Troubleshooting¶
Restarting a subsystem¶
When a subsystem fails it is possible to restart the underlying software and controllers and reset all devices to a nominal state. This can be accomplished by calling GortDeviceSet.restart
, for example
>>> await g.ags.restart()
03:45:03 [DEBUG] Deleting deployment lvmagcam.
03:45:06 [INFO] Starting deployment from YAML file /home/sdss5/config/kube/actors/lvmagcam.yml.
This restart command is generally safe to use, but there may be simpler and faster troubleshooting that the user can try before resorting it.
Restarting lvmtan¶
The Twice-As-Nice devices (K-mirrors, focusers, fibre selector) may hang up at times. In this case you can try restarting the telescope subsystem with
await g.telescopes.restart()
Or do a more focused restart of the TAN system with
await g.telescopes.restart_lvmtan()
If this does not work you may need to use the GUI. In lvmweb
go to the Motor Controllers secion. There should be eight elements in the interface (three K-mirrors, four focusers, on fibre selector). Each one of them has a small circular “LED” that can be red (not working) or green (connected). Make sure all the devices have green circles. If some of them do now, try restarting the deployment
g.kubernetes.restart_deployment('lvmtan')

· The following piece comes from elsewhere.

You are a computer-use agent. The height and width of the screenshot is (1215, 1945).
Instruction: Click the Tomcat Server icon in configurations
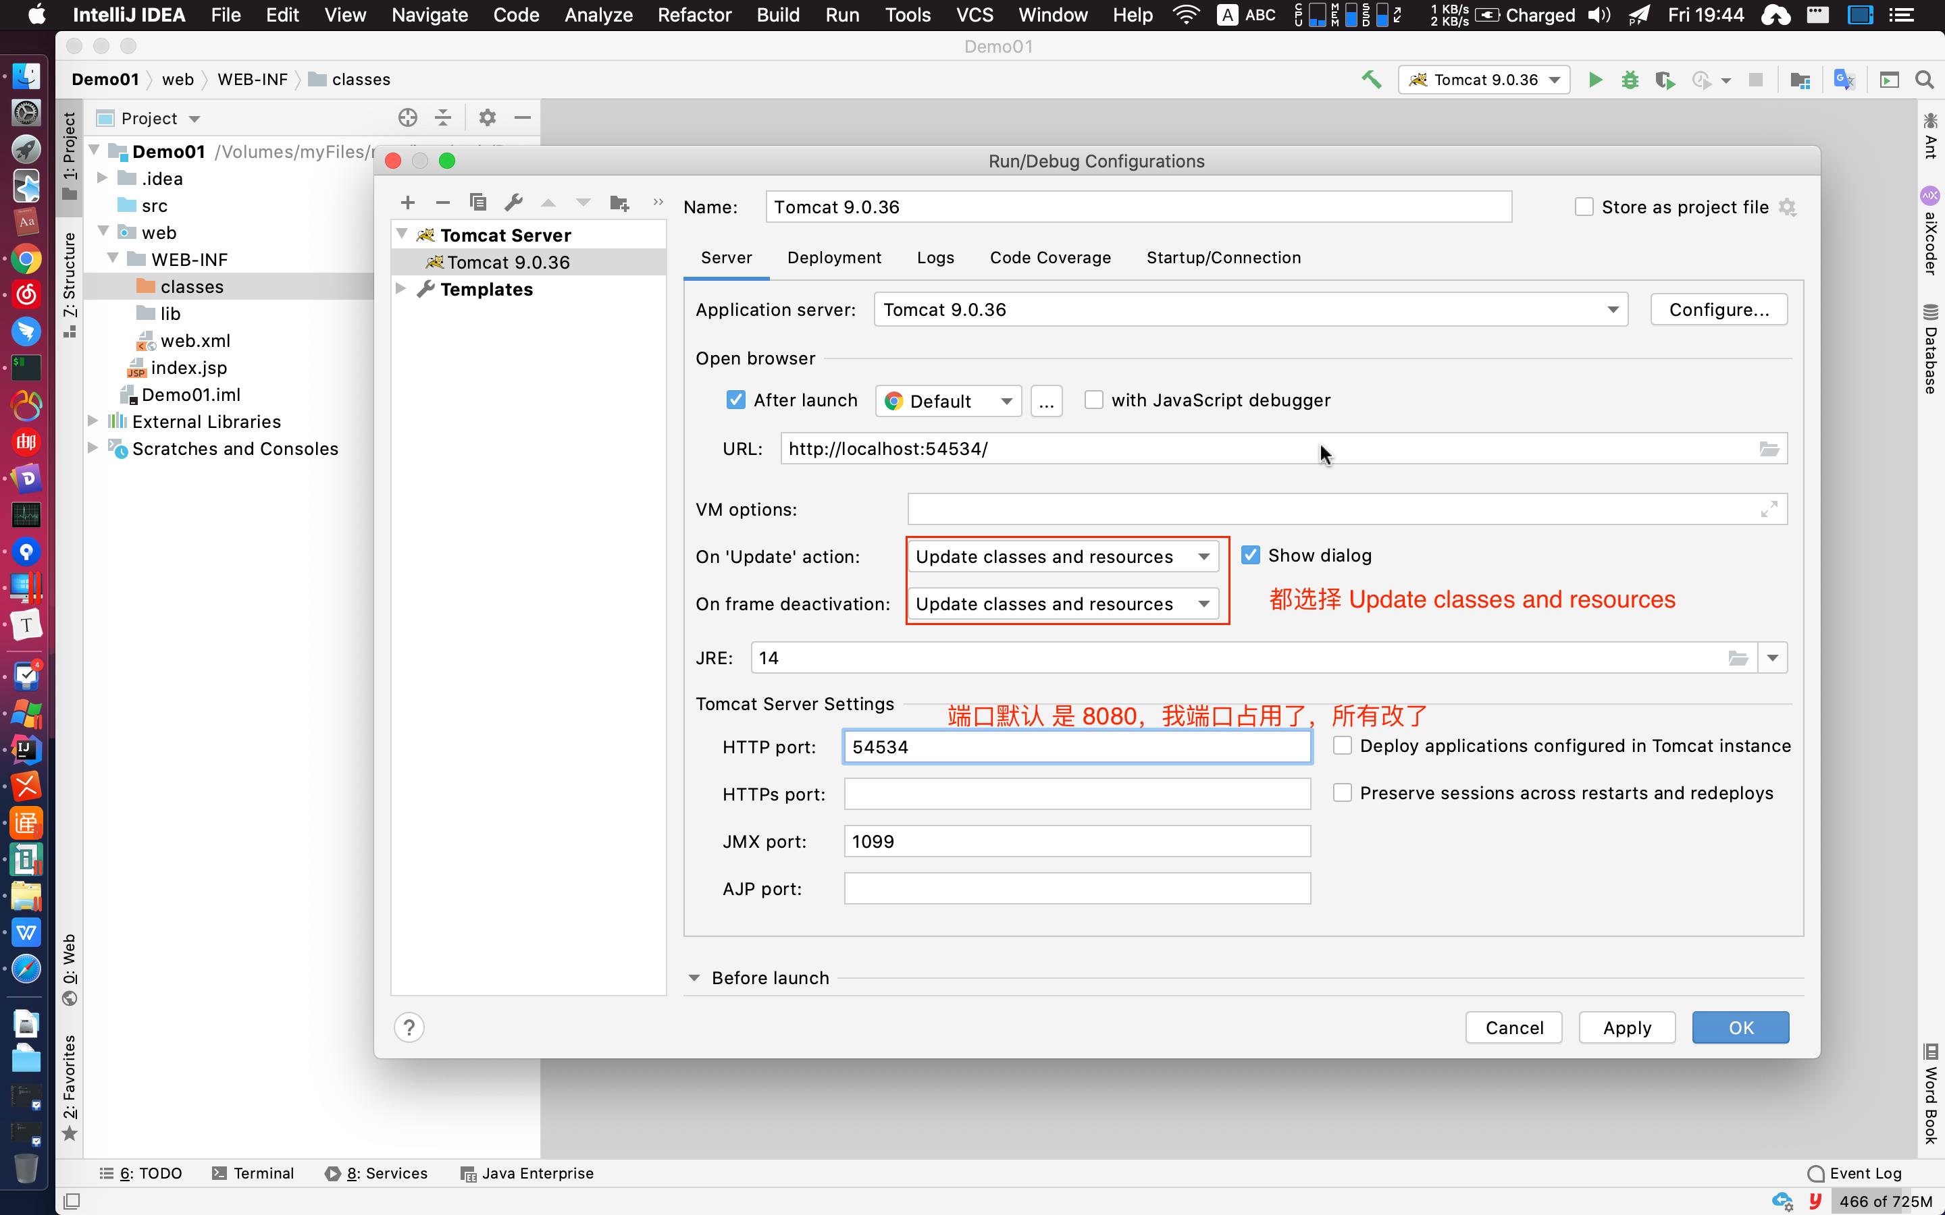coord(427,234)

then reload the controllers page and wait until all the LEDs are green. You’ll also see some green checkmarks. If they are red crosses that means that the device is in a bad state. Try stopping and aborting the invalid devices and then home them. When you home them you should see the motor numbers/degrees change and a progress bar. The progress bar and numbers must at some point stop (K-mirrors will home at -135 degrees, fibre selector at 0, focusers at 40).
It may requires a few stop/abort/home and even various restarts of the controller to get things to work again.
Restarting a deployment¶
Most users will just want to restart a subsystem as shown above. For those wanting a finer control of what software is running, the Kubernetes
access point provices
LVM actors and services run in a Kubernetes cluster as deployments. To restart an actor or service we must restart the deployment. gort
provides a simple object to access the cluster API and perform some usual tasks. For example, to restart the actor lvmguider
, for example
>>> g = await Gort(verbosity='debug').init()
>>> g.kubernetes.restart_deployment('lvmguider')
21:28:18 [DEBUG]: Deleting deployment lvmguider.
21:28:23 [INTO]: Starting deployment from YAML file /home/sdss5/config/kube/actors/lvmguider.yml.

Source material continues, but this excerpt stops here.